■ Consigne
Reproduisez le passage de l'article sur le mouvement étudiant au Québec situé entre « Un masque caricatural » et « faire le gouvernement. », inclus, en y changeant « premier ministre » en « chef du gouvernement ».

■ Document
══════════════════════════════
Le Monde.fr | 31.05.12 | 12h28   •  Mis à jour le 31.05.12 | 18h13

 

 
   Un masque caricatural du premier ministre Jean Charest, dans les rues de Quebec City le 29 mai.

Anne Pélouas, correspondante du "Monde" au Canada, raconte les origines du mouvement étudiant et les concessions que devra immanquablement faire le gouvernement.

 

Manifestation des étudiants québecois contre l'augmentation des frais de scolarité, le 30 mai, à Montréal.

Manifestation des étudiants québecois contre l'augmentation des frais de scolarité, le 30 mai, à Montréal.AFP/ROGERIO BARBOSA


L'intégralité du débat avec Anne Pélouas, correspondante du "Monde" au Canada, jeudi 31 mai 2012


bob : Quel a été le déclencheur du mouvement étudiant au Québec ?

C'est la décision du gouvernement québécois d'augmenter les droits de scolarité pour les étudiants à l'université et dans les collèges du Québec qui a provoqué le conflit. On parle d'une hausse de 75 % des frais d'inscription. Au départ, le projet du gouvernement était sur cinq ans, et maintenant, ils ont reculé un peu, c'est sur sept ans qu'il prévoit cette hausse. C'est la décision qui a mis le feu aux poudres au mois de février.

umiboozu : Quelles sont les raisons qui ont amené le gouvernement à augmenter les frais de scolarité ?

Le gouvernement est accusé par les étudiants et par d'autres indignés québécois de vouloir appliquer le principe "utilisateur-payeur", y compris à l'université, contrairement à d'autres pays où on considère que le budget de l'éducation doit être supporté par la voie de l'impôt. C'est une tendance qui n'est pas propre au Québec, c'est tout le Canada, toute l'Amérique du Nord qui pratiquent de cette façon, avec des frais de scolarité qui sont parfois assez élevés. Pour des raisons de sous-financement des universités, le gouvernement a cherché le moyen de trouver de l'argent ailleurs que dans la poche du contribuable, en puisant dans celles des étudiants et de leurs parents directement.

 

Biloutte : Où en sont les négociations entre le gouvernement et les étudiants ?

On entre, ce jeudi 31 mai, dans la 4e journée de négociations. Mercredi, les organisations étudiantes n'étaient pas très optimistes, parlant de pas en arrière plutôt que d'avancées. Ils disaient avoir heurté un mur du côté gouvernemental. A minuit hier [mercredi], l'ambiance n'était pas très optimiste. Même la coalition considérée comme la plus radicale, la "Classe", a menacé de claquer la porte. Mais les négociations ne sont pas rompues ce matin. On s'attendait à des développements majeurs plus rapides, mais les discussions semblent assez lentes.
══════════════════════════════
■ Données fournies
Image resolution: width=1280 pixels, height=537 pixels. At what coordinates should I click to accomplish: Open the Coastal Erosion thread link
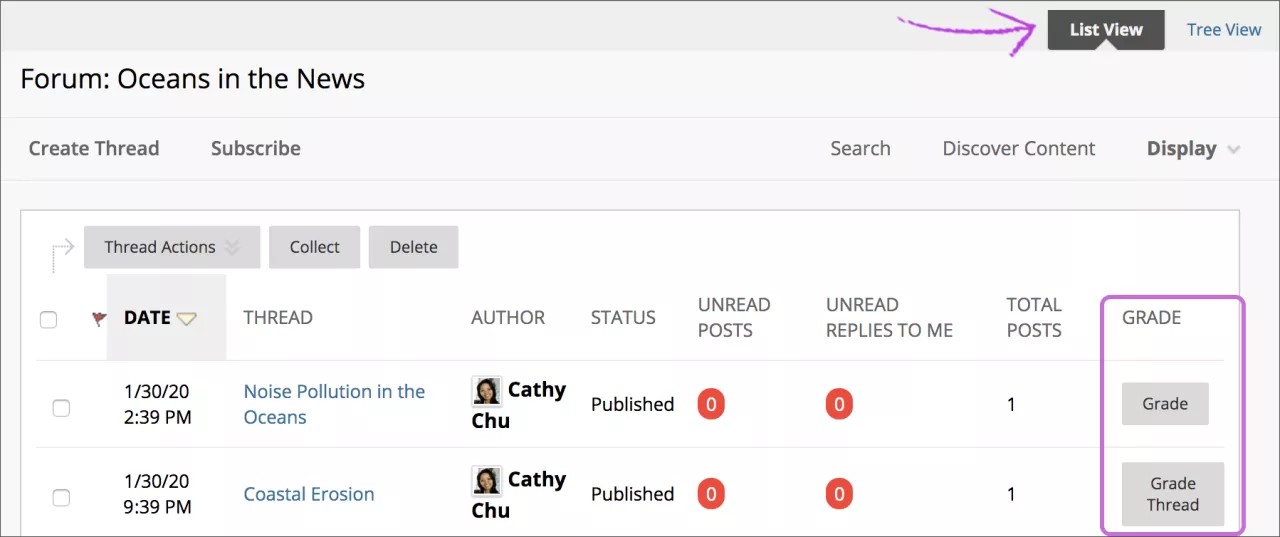point(309,494)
══════════════════════════════
■ Réponse complète
Un masque caricatural du chef du gouvernement Jean Charest, dans les rues de Quebec City le 29 mai.

Anne Pélouas, correspondante du "Monde" au Canada, raconte les origines du mouvement étudiant et les concessions que devra immanquablement faire le gouvernement.